Bir ülkenin sisteminin aslında cumhurun sistemi olmak zorunda olduğu gerçeğini gözardı ederek, Cumhurbaşkanı'nın verdiği resepsiyon'a bakarak ve illüzyona kapılarak, cumhurun sisteme sahip çıkabildiğini söyleyebilmeleri, bayram yaparak 'göbek atabilmeleri'!
Ayartıya ve ayartılmaya her zaman teşne olabileceğimizi, hakikati, hiçbir bedel ödemeden, haraç mezat satışa çıkarabileceğimizi gözler önüne serebilmeleri!
Bütün bunlar, bu zihnî savrulma, bu pergelini şaşırma, kutsalını yitirme, durumdan vazife çıkarma hâli pür melâlleri ürküttü beni.
Hâsıl-ı kelâm: Ortalık, 'yalaka'dan geçilmiyor! Herkes iktidara, iktidarsa sisteme yamanma derdinde!
BATICILAR SIĞLAŞIRKEN, 'İSLÂMCILAR' 'SIVIŞMA'YA BAKIYOR!
Batıcılar / ulusalcılar / sekülerler, zihinlerini, sömürgecilerin zihinlerine ayarlayarak sığlaşıyorlar: Bir yandan sömürgecilik karşıtı sloganlar atıyorlar, öte yandan da sömürgeci zihinle ve gözle memleketi 'kurtarabilecekleri' illüzyonuna fena hâlde kaptırmaktan kurtaramıyorlar kendilerini.
'İslâmcılar' ya da 'muhafazakâr'larsa, hemencecik sıvışmaya, 'bulundukları yer'i terketmeye bakıyorlar!
Nasıl bir savrulmadır bu, anlamakta zorlanıyorum doğrusu.
Cumhuriyet fikriyle bir alıp veremediğim yok benim. Nasıl olsun ki!
Ama bu ülkede sistemin, cumhurla, daha doğrusu, cumhuru cumhur kılacak ruhla bir alıp veremediği var! Bunu nasıl gözardı ederim?
Sorunum, Cumhuriyet'le değil. Sorunum, sistemle. Herkes Cumhuriyet Bayramı'nı istediği gibi kutlayabilir. Hiç kimse, bayramı, nasıl istiyorsa öyle kutlama hakkından alıkonamaz.
'BEDEN'İMİZİ KURTARDIK AMA RUHUMUZU 'YİTİRDİK'!
Ama bu ülkede, sistemin, sistematik olarak, bu topraklarda yaşayan cumhurun yönünü, rotasını yitirmeye kalkıştığını, kimliğini tepeden topyekûn ve zorla değiştirmeye, bunun için de medeniyet iddialarını yok etmeye çalıştığını gözardı edemem. Bütün bu yok edici gerçeklerin üzerine sünger çekemem.

### Verilen satırlar
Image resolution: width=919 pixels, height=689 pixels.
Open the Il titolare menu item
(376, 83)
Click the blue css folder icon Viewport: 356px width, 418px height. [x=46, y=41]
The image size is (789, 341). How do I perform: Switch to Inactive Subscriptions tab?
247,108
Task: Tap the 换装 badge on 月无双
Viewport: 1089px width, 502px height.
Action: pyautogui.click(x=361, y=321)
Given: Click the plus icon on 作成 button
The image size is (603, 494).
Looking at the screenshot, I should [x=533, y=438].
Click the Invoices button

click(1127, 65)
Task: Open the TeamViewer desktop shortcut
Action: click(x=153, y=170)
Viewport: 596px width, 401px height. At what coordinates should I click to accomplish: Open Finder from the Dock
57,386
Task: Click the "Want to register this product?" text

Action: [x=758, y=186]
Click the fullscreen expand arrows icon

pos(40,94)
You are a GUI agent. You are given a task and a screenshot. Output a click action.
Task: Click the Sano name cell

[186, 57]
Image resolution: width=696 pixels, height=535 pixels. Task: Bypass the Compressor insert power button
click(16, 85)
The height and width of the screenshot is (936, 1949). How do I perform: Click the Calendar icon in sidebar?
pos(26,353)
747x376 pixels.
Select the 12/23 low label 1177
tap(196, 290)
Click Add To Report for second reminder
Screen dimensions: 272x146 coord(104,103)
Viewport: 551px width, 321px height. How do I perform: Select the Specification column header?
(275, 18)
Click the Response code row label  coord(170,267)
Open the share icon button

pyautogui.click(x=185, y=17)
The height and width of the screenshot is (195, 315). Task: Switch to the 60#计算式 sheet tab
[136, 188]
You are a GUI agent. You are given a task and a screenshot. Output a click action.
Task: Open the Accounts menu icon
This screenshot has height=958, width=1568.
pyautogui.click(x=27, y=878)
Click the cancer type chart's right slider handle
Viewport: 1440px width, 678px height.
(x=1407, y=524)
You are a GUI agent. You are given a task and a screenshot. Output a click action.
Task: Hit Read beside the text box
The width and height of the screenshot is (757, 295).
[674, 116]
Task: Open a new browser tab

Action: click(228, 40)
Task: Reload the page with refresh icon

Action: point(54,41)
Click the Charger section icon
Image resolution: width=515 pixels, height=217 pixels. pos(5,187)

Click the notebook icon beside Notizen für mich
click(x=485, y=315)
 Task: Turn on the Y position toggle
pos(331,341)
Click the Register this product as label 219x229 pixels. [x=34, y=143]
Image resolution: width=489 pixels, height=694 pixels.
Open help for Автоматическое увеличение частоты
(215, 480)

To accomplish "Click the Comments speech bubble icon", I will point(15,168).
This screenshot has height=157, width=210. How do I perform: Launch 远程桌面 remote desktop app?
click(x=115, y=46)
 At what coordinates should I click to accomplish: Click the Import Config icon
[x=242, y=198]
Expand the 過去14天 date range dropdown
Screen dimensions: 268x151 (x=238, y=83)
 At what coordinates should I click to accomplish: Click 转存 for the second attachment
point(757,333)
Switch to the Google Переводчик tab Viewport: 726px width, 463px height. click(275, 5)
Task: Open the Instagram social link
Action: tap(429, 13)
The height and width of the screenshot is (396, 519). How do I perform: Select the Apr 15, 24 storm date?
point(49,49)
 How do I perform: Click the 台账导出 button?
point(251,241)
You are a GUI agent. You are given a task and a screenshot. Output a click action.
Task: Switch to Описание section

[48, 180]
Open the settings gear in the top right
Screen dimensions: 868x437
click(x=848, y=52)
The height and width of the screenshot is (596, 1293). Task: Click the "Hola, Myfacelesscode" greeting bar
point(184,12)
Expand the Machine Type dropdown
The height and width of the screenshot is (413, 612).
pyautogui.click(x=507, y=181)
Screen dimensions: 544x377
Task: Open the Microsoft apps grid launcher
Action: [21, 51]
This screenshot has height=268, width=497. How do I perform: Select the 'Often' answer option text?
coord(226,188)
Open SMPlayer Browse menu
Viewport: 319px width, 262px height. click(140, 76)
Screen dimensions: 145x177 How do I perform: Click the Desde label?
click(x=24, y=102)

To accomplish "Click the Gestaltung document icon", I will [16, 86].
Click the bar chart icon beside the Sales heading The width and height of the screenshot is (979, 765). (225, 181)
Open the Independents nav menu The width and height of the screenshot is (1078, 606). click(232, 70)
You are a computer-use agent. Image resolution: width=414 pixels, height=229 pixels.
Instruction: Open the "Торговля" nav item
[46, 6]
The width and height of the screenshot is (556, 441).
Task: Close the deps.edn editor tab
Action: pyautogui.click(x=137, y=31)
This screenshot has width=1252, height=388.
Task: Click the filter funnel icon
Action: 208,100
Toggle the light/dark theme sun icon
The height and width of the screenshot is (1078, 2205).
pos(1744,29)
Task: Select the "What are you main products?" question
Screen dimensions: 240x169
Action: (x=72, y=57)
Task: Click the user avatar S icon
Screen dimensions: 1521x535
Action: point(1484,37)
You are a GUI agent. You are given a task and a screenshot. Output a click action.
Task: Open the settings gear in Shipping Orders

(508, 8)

### İstenen görevler
• 1. Kaynak metne göre Batıcılar, ulusalcılar ve sekülerler neden sığlaşıyor? Bir ila üç cümleyle açıklayın.
• 2. Kaynak metinde 'İslâmcılar' ya da 'muhafazakâr'ların neye baktığı söyleniyor?
• 3. Kaynak metindeki "Nasıl bir savrulmadır bu, anlamakta zorlanıyorum doğrusu." cümlesini İngilizceye çevirin.

### Görev yanıtları
• 1. Zihinlerini sömürgecilerin zihinlerine ayarladıkları için sığlaşıyorlar. Bir yandan sömürgecilik karşıtı sloganlar atarken öte yandan sömürgeci zihin ve gözle memleketi kurtarabilecekleri illüzyonuna kapılmaktan kendilerini kurtaramıyorlar.

• 2. Hemencecik sıvışmaya, bulundukları yeri terk etmeye bakıyorlar.

• 3. Frankly, I find it hard to understand what kind of drift this is.